▶ **GOAL OF THE EXERCISE**: Your answer must be the data repeated exactly, with no pictures in it.

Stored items
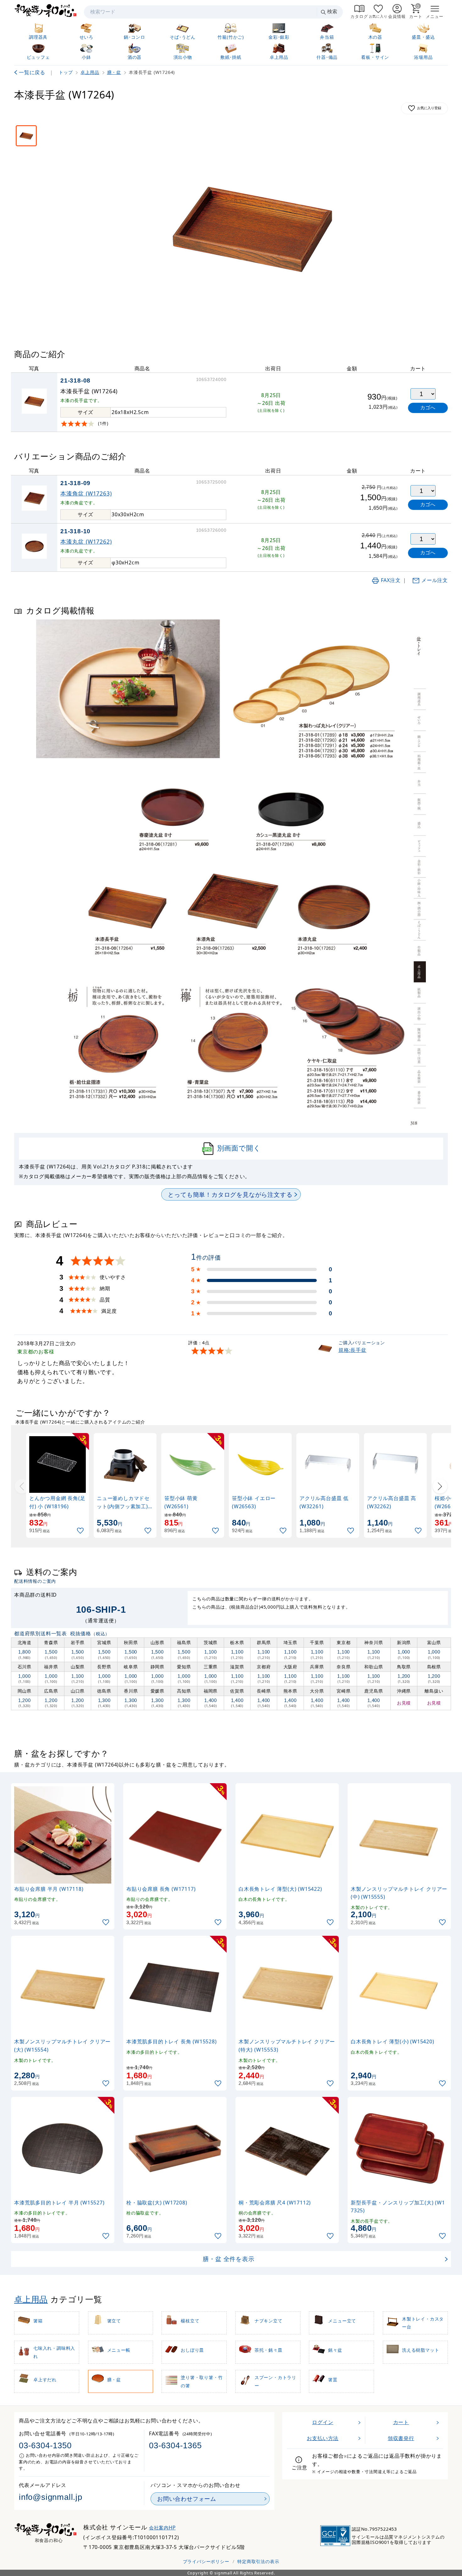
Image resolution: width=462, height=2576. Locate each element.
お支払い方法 (322, 2438)
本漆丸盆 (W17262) (86, 541)
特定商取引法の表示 (258, 2561)
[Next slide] (440, 1486)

▶ **ANSWER**:
Image resolution: width=462, height=2576. Locate each element.
お支払い方法 (322, 2438)
本漆丸盆 (W17262) (86, 541)
特定商取引法の表示 (258, 2561)
[Next slide] (440, 1486)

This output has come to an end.